While I am in Oregon, I took the time to stop at the IBM Beaverton lab, where I did a reprise of my presentation at the Internet Strategy Forum conference. When I talked about how to “Do It Wrong Quickly,” a few skeptical folks asked, “Are we really doing that here at IBM?” It’s a good question and it deserves an honest answer.
It isn’t always easy at IBM. I spent eight good years at ibm.com, but it took quite a while for us to get the right metrics in place to measure what we do. In fact, some of the metrics that we really need on conversions are still not available for every single part of our two-million page Web site.
And some areas of IBM still want to deliberate too long over everything before trying something new. IBM isn’t perfect.
But we are really trying. We’ve made great strides in recent years to run more and more projects based on measurable outcomes and I think it shows. It’s not easy to organize thousands of people across numerous business units and 90 countries to do anything. much less something that requires culture change. But the change is happening and the ones adopting the new ways are proving successful.

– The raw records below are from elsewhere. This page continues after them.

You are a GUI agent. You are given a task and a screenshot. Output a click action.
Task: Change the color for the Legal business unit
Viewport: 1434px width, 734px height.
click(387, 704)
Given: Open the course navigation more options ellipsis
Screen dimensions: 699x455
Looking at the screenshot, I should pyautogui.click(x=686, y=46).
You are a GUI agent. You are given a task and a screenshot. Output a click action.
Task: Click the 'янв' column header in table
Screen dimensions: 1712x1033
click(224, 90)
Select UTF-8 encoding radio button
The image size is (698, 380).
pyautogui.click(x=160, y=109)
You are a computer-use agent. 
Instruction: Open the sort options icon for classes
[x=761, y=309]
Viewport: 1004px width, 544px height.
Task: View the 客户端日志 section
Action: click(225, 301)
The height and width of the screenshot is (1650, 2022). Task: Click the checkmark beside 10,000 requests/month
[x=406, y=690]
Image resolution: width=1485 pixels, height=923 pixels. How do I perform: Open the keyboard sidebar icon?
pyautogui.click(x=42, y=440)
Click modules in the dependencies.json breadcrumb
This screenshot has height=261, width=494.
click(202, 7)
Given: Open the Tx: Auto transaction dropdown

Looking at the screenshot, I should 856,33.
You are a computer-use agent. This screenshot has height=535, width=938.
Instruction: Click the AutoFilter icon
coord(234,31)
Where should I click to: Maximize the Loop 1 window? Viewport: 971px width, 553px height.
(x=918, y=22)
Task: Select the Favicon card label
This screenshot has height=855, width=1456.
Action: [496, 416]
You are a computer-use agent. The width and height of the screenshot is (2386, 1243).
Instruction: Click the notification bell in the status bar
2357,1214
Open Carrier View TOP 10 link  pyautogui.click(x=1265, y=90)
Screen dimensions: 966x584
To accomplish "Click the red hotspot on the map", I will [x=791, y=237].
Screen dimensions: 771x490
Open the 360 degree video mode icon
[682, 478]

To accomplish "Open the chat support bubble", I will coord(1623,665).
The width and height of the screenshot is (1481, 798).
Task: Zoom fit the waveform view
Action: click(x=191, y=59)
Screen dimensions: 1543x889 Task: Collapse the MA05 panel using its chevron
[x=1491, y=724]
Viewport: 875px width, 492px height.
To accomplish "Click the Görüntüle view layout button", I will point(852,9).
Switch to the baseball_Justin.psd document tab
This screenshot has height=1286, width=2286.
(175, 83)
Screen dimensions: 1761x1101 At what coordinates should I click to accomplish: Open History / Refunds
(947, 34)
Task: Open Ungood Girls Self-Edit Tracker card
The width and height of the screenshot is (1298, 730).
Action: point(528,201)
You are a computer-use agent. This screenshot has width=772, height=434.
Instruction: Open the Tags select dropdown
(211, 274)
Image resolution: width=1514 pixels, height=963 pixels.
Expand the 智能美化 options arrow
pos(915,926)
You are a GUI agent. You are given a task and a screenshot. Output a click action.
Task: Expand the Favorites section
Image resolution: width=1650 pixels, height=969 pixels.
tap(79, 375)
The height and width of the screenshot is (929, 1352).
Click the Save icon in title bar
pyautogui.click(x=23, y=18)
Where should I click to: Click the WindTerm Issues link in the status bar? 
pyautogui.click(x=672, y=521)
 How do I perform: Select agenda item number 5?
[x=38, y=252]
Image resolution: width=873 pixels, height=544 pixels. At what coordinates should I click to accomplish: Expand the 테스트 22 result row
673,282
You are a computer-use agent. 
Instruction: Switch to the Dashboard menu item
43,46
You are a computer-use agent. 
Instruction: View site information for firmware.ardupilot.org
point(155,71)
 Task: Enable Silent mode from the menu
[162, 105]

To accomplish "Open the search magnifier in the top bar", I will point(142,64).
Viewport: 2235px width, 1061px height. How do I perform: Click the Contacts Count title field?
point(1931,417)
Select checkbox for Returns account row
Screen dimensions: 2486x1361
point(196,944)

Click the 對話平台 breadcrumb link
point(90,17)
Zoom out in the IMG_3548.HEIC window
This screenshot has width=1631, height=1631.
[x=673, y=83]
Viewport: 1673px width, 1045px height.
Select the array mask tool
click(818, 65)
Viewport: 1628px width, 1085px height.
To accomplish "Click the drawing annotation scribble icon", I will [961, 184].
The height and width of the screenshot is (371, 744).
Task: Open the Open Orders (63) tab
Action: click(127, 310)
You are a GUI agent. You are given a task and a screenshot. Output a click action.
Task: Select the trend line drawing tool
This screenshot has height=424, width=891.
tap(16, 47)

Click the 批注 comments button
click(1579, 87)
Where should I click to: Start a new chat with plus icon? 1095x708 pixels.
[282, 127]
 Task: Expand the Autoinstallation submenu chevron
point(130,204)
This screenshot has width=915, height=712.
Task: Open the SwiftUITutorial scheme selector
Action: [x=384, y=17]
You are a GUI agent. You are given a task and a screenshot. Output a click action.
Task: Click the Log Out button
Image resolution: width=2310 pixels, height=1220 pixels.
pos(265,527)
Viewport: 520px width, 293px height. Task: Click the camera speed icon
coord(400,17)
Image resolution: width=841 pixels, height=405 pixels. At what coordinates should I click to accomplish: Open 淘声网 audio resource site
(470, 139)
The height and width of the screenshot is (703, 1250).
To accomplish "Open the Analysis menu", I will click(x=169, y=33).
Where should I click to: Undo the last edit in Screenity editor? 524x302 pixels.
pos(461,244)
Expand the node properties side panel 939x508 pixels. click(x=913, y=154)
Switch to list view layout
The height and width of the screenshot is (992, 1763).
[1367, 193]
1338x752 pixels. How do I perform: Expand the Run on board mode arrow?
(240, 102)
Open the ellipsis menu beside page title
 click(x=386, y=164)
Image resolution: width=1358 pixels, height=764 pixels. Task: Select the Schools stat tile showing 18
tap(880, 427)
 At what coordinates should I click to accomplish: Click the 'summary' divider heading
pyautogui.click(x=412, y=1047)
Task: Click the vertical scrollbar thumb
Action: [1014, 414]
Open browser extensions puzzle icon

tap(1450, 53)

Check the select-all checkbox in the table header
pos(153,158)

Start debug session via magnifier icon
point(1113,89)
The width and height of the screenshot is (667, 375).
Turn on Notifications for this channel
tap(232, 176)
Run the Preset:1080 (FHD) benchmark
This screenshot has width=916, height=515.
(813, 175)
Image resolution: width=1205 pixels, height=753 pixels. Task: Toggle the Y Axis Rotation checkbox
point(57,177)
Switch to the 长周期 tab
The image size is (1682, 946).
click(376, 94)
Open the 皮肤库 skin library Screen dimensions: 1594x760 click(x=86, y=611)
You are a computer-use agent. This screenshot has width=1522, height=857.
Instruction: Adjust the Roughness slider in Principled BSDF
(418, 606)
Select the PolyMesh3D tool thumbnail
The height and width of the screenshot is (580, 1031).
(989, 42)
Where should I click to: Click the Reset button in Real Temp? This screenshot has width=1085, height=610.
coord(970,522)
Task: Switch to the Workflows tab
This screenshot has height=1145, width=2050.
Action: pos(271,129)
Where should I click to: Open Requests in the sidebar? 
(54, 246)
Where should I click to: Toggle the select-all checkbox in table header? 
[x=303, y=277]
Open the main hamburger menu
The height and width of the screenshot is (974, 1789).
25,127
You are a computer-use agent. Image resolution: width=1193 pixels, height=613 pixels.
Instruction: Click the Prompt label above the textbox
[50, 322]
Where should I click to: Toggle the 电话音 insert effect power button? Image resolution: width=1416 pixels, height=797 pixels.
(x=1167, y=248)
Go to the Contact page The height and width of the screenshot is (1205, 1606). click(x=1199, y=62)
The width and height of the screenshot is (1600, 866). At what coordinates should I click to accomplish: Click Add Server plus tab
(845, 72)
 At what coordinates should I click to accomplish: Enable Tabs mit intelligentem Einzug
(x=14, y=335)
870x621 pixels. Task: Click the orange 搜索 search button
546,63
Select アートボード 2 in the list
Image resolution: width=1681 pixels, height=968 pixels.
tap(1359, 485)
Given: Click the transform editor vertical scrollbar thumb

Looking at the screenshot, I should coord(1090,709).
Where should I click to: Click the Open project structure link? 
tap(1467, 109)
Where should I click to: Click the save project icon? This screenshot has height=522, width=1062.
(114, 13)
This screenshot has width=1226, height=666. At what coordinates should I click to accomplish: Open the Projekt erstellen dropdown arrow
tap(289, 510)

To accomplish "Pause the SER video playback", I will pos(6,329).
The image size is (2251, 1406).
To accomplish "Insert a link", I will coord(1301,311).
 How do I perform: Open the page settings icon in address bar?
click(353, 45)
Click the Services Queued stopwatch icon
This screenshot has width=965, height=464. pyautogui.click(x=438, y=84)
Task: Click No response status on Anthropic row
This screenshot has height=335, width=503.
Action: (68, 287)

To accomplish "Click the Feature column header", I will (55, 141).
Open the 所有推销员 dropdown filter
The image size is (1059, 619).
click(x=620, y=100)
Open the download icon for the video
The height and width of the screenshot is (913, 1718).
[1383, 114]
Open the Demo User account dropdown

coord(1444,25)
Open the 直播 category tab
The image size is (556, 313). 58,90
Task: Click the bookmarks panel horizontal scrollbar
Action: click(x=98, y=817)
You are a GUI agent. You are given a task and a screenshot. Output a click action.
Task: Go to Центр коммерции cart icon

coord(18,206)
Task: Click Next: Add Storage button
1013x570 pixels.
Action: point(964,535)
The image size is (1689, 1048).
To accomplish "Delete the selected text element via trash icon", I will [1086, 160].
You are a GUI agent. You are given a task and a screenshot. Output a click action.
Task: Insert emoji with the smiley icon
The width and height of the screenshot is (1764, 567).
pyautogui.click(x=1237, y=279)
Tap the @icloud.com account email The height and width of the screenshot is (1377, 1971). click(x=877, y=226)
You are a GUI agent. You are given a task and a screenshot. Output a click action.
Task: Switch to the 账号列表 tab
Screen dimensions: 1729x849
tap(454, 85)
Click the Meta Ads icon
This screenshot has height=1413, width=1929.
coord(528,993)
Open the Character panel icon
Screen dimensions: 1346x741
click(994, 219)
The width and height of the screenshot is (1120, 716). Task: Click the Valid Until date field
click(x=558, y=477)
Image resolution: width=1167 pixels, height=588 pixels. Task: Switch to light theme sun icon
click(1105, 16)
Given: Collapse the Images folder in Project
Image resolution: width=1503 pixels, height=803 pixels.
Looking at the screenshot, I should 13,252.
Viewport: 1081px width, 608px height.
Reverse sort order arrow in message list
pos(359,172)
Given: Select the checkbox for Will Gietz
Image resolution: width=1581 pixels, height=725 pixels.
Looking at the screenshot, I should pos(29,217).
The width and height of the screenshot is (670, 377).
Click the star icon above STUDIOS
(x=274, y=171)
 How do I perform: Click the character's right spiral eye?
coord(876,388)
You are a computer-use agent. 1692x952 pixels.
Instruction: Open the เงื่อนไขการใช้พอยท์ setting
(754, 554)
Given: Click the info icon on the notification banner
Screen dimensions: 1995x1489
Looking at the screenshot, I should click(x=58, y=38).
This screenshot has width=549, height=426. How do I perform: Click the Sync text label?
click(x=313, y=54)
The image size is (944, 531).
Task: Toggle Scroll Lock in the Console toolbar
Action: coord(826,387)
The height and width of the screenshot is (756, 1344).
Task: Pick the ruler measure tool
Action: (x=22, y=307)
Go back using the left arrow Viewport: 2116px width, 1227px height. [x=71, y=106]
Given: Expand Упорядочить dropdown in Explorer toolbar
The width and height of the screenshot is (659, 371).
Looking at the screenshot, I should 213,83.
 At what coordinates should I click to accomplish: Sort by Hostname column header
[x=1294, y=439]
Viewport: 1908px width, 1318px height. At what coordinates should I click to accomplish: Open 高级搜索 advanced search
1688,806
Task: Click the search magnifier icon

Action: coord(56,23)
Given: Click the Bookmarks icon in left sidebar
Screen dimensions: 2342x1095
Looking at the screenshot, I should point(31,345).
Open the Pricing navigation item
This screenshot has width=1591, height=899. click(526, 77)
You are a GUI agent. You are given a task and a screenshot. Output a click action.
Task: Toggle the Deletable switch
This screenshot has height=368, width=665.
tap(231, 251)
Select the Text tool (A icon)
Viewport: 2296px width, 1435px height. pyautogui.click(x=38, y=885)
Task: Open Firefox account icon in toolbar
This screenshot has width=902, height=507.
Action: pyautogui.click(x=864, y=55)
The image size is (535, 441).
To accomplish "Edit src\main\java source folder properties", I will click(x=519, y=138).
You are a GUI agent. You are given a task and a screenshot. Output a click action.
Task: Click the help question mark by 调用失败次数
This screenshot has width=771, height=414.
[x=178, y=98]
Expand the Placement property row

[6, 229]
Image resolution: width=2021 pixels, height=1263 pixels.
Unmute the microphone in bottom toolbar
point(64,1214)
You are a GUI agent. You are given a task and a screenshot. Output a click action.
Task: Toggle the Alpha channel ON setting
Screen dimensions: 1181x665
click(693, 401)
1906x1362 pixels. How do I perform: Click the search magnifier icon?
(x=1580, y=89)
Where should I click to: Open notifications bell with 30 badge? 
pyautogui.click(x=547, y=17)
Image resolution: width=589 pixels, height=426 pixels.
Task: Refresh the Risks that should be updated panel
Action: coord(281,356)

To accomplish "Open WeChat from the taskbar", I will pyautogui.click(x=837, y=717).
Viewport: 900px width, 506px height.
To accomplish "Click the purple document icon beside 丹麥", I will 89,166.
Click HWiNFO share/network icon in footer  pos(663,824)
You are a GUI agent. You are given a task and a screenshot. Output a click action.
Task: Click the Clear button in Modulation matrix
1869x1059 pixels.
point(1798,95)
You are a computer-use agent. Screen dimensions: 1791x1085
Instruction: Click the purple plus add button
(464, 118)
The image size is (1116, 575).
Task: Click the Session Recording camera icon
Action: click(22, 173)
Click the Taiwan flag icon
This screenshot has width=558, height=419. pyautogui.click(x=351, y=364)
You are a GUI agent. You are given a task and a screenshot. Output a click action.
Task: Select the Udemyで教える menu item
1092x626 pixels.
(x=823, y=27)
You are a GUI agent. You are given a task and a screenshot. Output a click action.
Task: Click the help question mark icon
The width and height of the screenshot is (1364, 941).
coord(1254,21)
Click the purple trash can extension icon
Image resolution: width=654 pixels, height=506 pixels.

And that is about as good as it ever gets. It’s OK that the culture change isn’t total, that it is ongoing. and that it gets a little better every day. Because you can do your culture change wrong quickly too. You don’t have to wait for perfection to do anything—just make sure whatever you change (culture or anything else) is a little bit better than it was before, or else throw that change away and try again. That’s all that “do it wrong quickly” is about, anyway.